EXTRACT:
DOI: 10.1134/S0006297911110101

This book is a comprehensive resource for fluorescence technology that is continually updated. It contains detailed information about the thousands of Molecular Probes products available for fluorescence and imaging applications. The book is divided into six main parts, with a total of 23 chapters, each discussing a product group with common properties or applications. Each chapter is further subdivided into sections, grouping products by more narrowly defined properties or applications. If a product has multiple applications, it may appear in more than one location.

Part I highlights properties of fluorescent labels including their properties and labeling chemistries. This part contains a section with an introduction to fluorescence techniques and five chapters (1-5) devoted to fluorophores and their amine-reactive derivatives, thiol-reactive probes, chemistry and functional group modifications, biotin and hapten derivatives, and crosslinking and photoactivatable reagents.

Part II is devoted to detection of biomolecules: signal amplification and secondary detection. This part consists of two chapters (6 and 7), which describe ultrasensitive detection technology and antibodies, avidins and lectins.

Part III (chapters 8-10) describes technique of detecting cell components: nucleic acid and protein analysis. The final chapter of this part highlights enzyme substrates and assays.

Part IV collects four chapters (11-14) with the following topics: probes for cytoskeletal proteins, probes for organelles, probes for lipids and membranes, and fluorescent tracers of cell morphology and fluid flow.

EXERCISE A: Can you reproduce, word for word, the part of the Molecular Probes book description starting at "This book is" and ending at "than one location."?
EXERCISE B: How would the Molecular Probes book description go on after its last sentence? Continue it from there.

DATA FOR REVIEW:
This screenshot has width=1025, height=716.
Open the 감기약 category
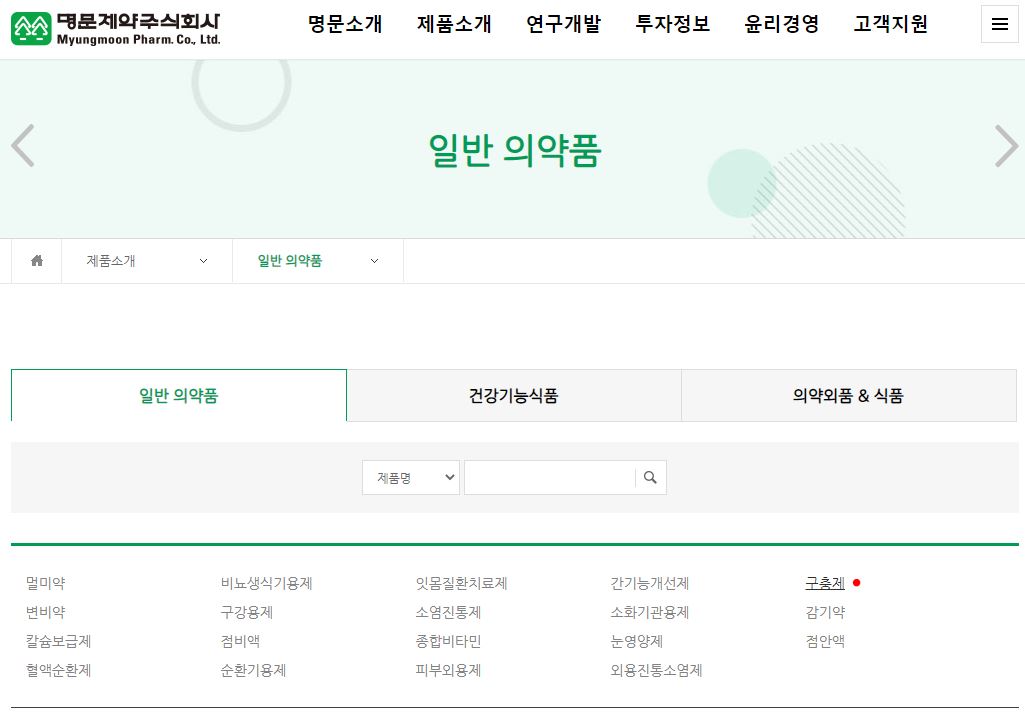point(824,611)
* * *
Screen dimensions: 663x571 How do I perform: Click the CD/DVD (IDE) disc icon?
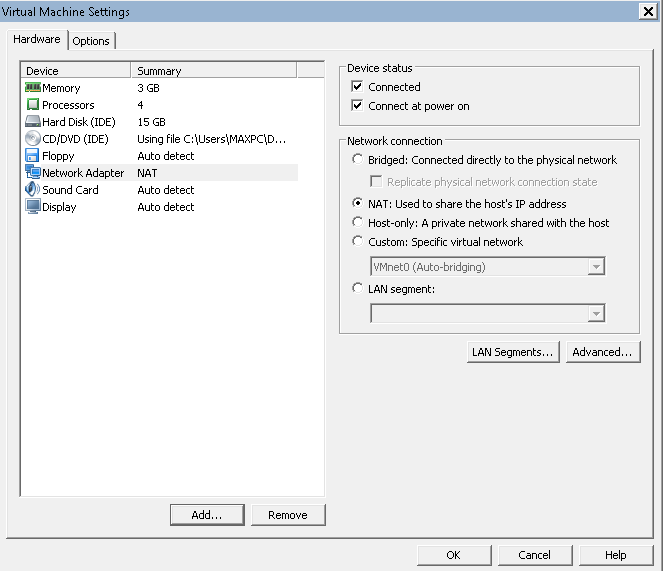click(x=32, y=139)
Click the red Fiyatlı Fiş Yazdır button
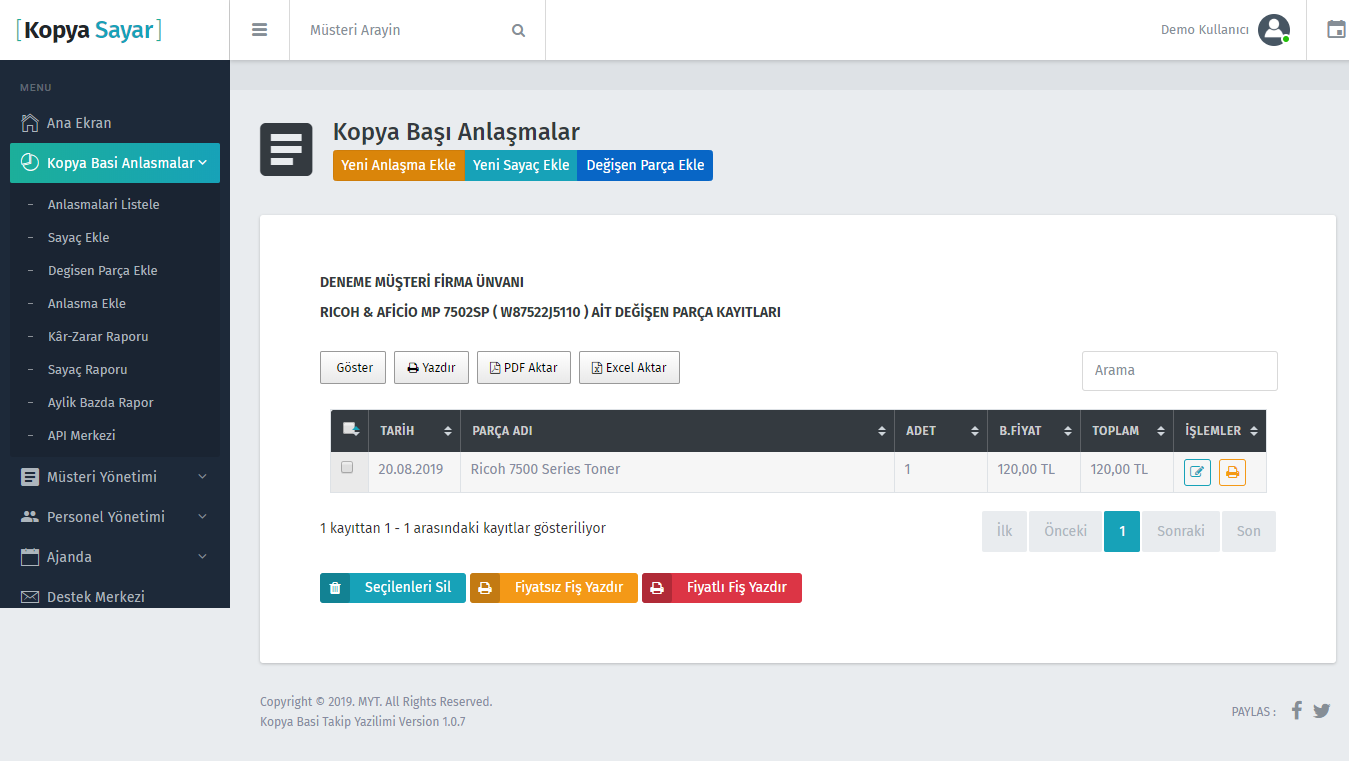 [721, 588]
---
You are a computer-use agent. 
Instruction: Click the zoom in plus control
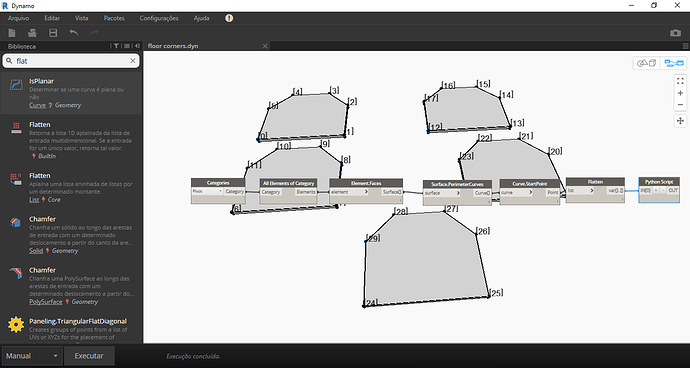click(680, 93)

FINAL ANSWER A:
This book is a comprehensive resource for fluorescence technology that is continually updated. It contains detailed information about the thousands of Molecular Probes products available for fluorescence and imaging applications. The book is divided into six main parts, with a total of 23 chapters, each discussing a product group with common properties or applications. Each chapter is further subdivided into sections, grouping products by more narrowly defined properties or applications. If a product has multiple applications, it may appear in more than one location.

FINAL ANSWER B:
Part V describes fluoro-probes as tools for study of cell function: from cell viability to ion flux. This part consists of eight chapters (15-22) with the following topics: assays for cell viability, proliferation, and function, probes for endocytosis, receptors and ion channels, probes for signal transduction, reactive oxygen species, indicators for Ca2+, Mg2+, Zn2+ and other metal ions, pH indicators, indicators for Na+, K+, Cl and miscellaneous ions, and probes for membrane potential.

Part VI (chapter 23) highlights integrating technology and instrumentation and focuses on antifades and other tools for fluorescence.

At the end of the book there is an appendix with trademark information, limited use label licenses, master product and catalog number lists, and subject index.

The book is prepared by various experts including chemists, cell and molecular biologists, and electrical, mechanical, optical, and software engineers from all over the world. It is very comprehensive handbook for many specialists working in biochemistry, molecular biology, biotechnology, molecular medicine, and other branches of research.

An online version of the handbook is also available at Molecular Probes website (www.invitrogen.com/probes).